The system in general is corrupt and at some point will collapse under it's own weight
Posted by: Larry | Apr 2, 2010 12:51:37 AM
Pre-judgment confinement may be used excessively, but the existence of that system is not the fault of bail bondsmen, so much is it is of the politicans afraid of the alternative.
Among the points that recommend bail bondsmen:
1. They are the only non-governmental actors at least somewhat on the side of most criminal defendants, and are the most prone in the system to treat criminal defendants as individual human beings. In contrast, the police, the prosecutors, the judge and the criminal defense attorney are all state and local government employees.
2. Bail bondsmen evaluate their clients based on actual risk, not politics. A defendant who has committed a crime that is the subject of a current frenzy, but an unlikely flight risk, will still get the time of day from a bail bondsman. Their empirical focus is based upon the fact that they face personal economic consequences for bad judgments.
3. Bail bondsmen are, by and large, extending credit to people that no bank, credit union or finance company would lend to, with few assets, low income and a high prospect of difficulty paying in the future. Even pay day loans shun people who either don't have a job or are likely to not have a job by the time the payment is due.
4. Bail bondsmen recognize that many of their clients have a problem with bureacratic matters like remembering appointments and getting to court on time for hearings, not because they are trying to flee, but because that is just the kind of people that they are. Unlike the bureacratic court system, bail bondsmen are proactive in getting a flaky but not necessarily malfeasant defendant to court, with nudges from phone calls to rides to the court house rather than punishment after the fact for not showing up.
5. Bail bondsmen meet the defendant's immediate need, which is to get out of jail, relief that a low asset defendant can get no other way. A defendant who is out of jail awaiting trial is first, not punished pending trial with incarceration (with attendant loss of jobs, disruption of relationships, etc.), and second, is likely to get a better sentence than an incarcerated defendant since he doesn't face the same duress of incarceration pending trial and may even be able to assist in his own defense by finding supporting facts.

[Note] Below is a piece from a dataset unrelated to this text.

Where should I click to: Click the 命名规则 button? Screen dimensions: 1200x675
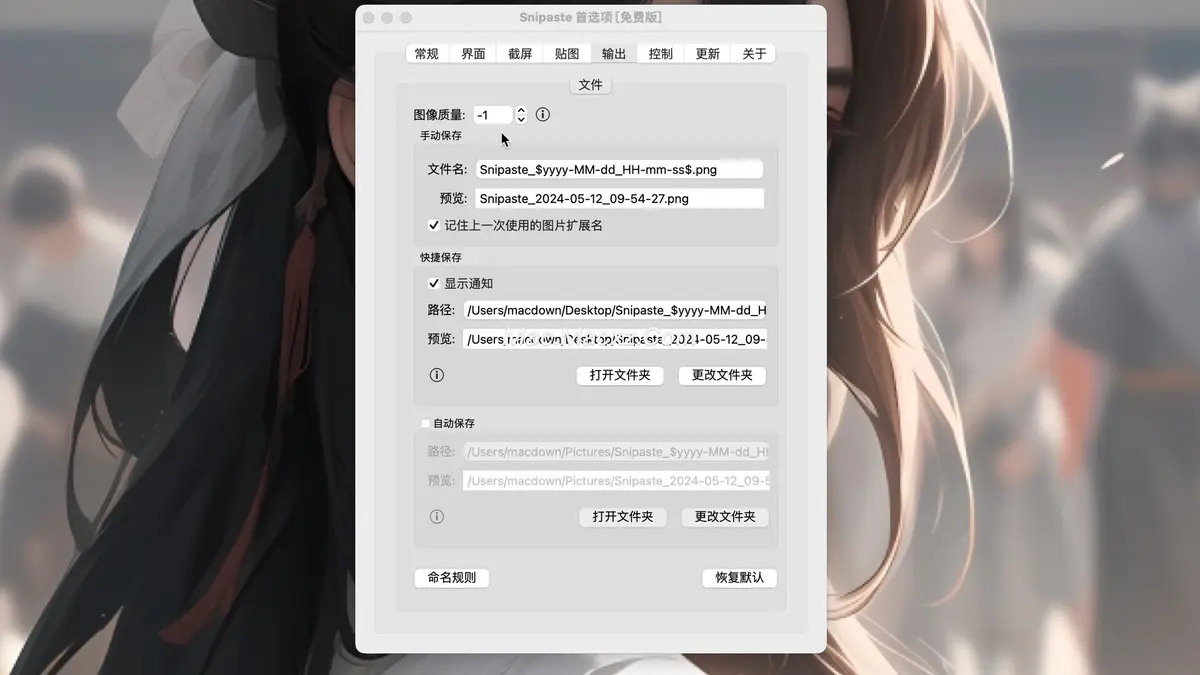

Put another way, bail bondsmen keep the pretrial release rate closer to what it would be in an ideal world, while allowing public officials to avoid the appearance of having been lax in creating a risk to the public.
6. Bail bondsmen are often more vigorous and effective at restoring to custody someone who skips a hearing and poses a threat to the public than law enforcement.
7. Bail bondsmen are more flexible in dealing with non-standard financial situations (e.g. someone with non-U.S. money, a relativive's assets, a car, a valuable item or some other hard to liquidate non-standard collateral) than ordinary financial insitutions or government agencies.
Posted by: ohwilleke | Jan 26, 2010 1:05:52 PM
Thanks for bringing this to our attention.
The late, great Caleb Foote would have recognized instantly the disturbing lack of progress between Philadelphia in the 1950s, and the world Sullivan reveals. We still seem to use the criminal justice system not so much to punish or prevent crime as to control the undesirable. In that sense, it is informally unacceptable social deviance, rather than formal legal deviance, that triggers an enforcement response. Often the two may coincide; but when they don't, the instruments of criminal control are often applied to the socially unacceptably deviant regardless of whether a crime has been committed, much less adjudicated.